« La guerre n’est que la continuation de la politique par d’autres moyens ». Cette fameuse formule du général allemand Karl Von Clausewitz est toujours d’actualité et décrit le mieux ce qui se passe au Yémen en ce moment. L’ancien « Pays heureux », comme le qualifiaient les historiens arabes pour sa richesse et sa grande civilisation, replonge, après sa réunification en 1990, dans la guerre civile, les luttes fratricides et les conflits confessionnels. Mais si on élargit l’image, se profile une autre guerre, froide, ancienne et non déclarée, entre deux grandes puissances régionales : l’Iran et l’Arabie Saoudite. Depuis la révolution islamique iranienne en 1979, les deux pays s’observent en chiens de faïence, multiplient les actes de malveillance, les coups de poignard dans le dos, et surtout les guerres par procuration. La boîte de Pandore ouverte par le Printemps arabe et l’effondrement de certains États, et notamment l’Irak et la Syrie, ont offert une extension du domaine de la lutte et de la haine entre Riyad et Téhéran. Une partie d’échecs dont chaque déplacement provoque des milliers de morts et de réfugiés. La situation au Yémen fait partie de ce bras de fer mortel entre deux théocraties aveugles et moyenâgeuses, mais dopées aux pétrodollars. Et le Maroc dans tout ça ?

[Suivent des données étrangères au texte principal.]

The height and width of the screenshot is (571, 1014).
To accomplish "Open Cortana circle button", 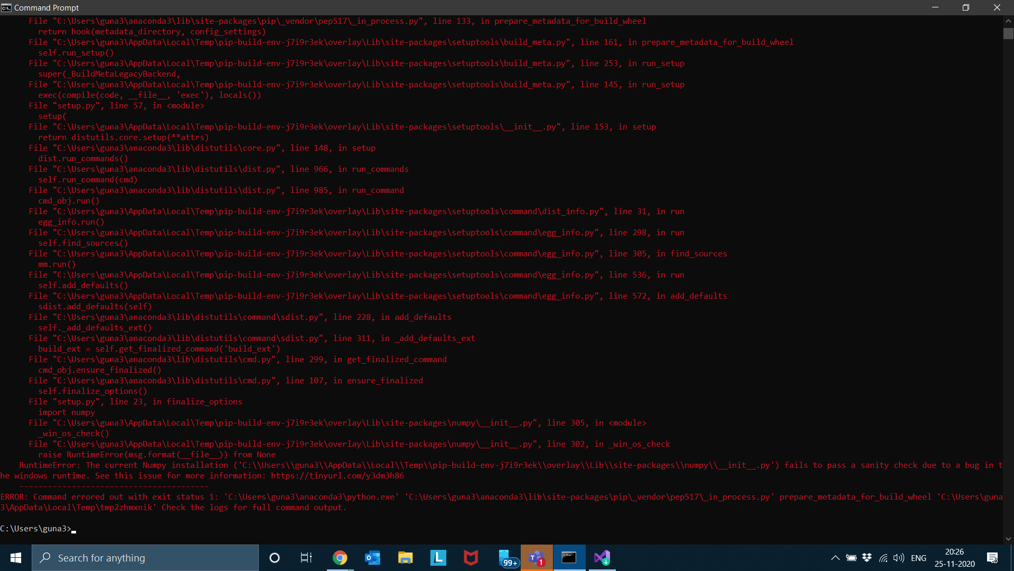I will (275, 558).
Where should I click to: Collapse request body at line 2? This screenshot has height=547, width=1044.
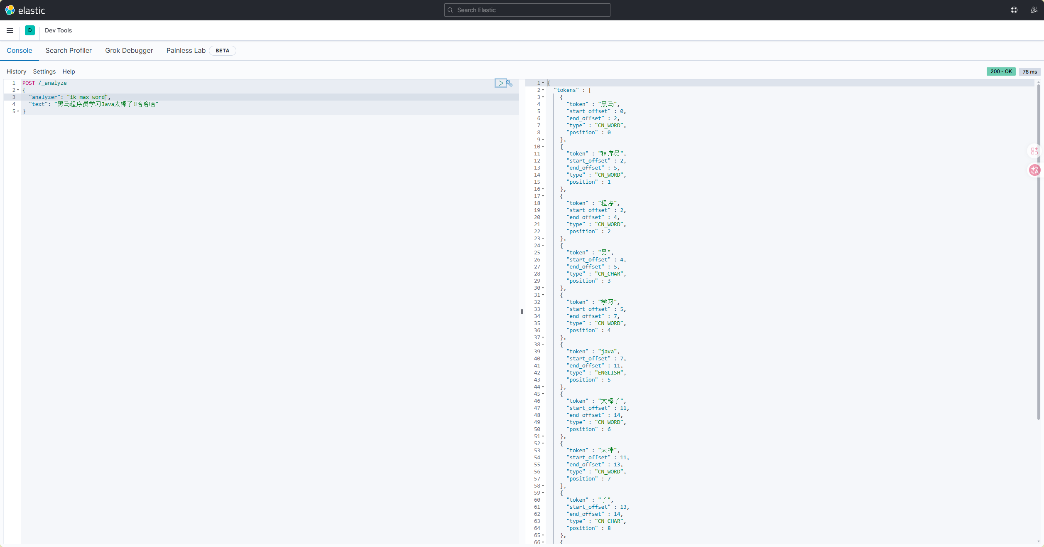18,90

Le royaume chérifien a choisi depuis très longtemps son camp. Hassan II n’a jamais caché sa méfiance et même son aversion pour le régime des ayatollahs, et les amabilités qu’il proférait à l’égard de l’Imam Khomeiny sont légendaires. Mohammed VI ne déroge pas à cette règle. La proximité et la solidarité avec les monarchies du Golfe, et notamment l’Arabie Saoudite, sont des constantes de la diplomatie marocaine. Les remous du Printemps arabe ont resserré les liens entre ces monarchies, et une dimension économique et financière est venue se greffer et renforcer leurs rapports. La paix sociale a un prix et nos « amis » du Golfe comptaient bien y participer. Sur cette question, les intérêts économiques, politiques et militaires penchent du côté de l’Arabie Saoudite, et il faut être inconscient pour les dénoncer. La participation militaire du Maroc, même limitée, à l’opération « Tempête décisive » au Yémen, paraît justifiée et acceptable, si on la jauge à l’unique mesure de l’intérêt et la raison d’État.
Sauf qu’il y a un bémol. Contrairement à d’autres interventions précédentes, qui se déroulaient dans un cadre onusien et international, cette opération se déroule dans un grand flou légal. Des soldats marocains prennent part à des combats au Yémen, sans explications juridiques claires et probantes. La guerre est menée sans qu’aucun pays avec lequel le Maroc est lié par un accord de coopération militaire n’ait été attaqué ou agressé. On n’est certainement pas dans une configuration de déclaration de guerre, encadrée par les articles 49 et 99 de la Constitution, mais plutôt dans une zone de gris juridique que l’État marocain ne se donne pas la peine de clarifier ou élucider. Sur une question aussi importante que l’usage de l’armée marocaine, symbole de la souveraineté nationale, le parlement aurait dû être un espace de débat et de consultation. Un grand travail de pédagogie aurait pu être mené par le gouvernement pour expliquer les raisons de la participation de soldats marocains dans un conflit étranger. Mais au lieu de tout ça, on se contente de communiqués laconiques et de déclarations gouvernementales vagues et inutiles. Les intérêts de l’État marocain et les principes de droit peuvent bien se combiner, il faut juste en faire bon usage.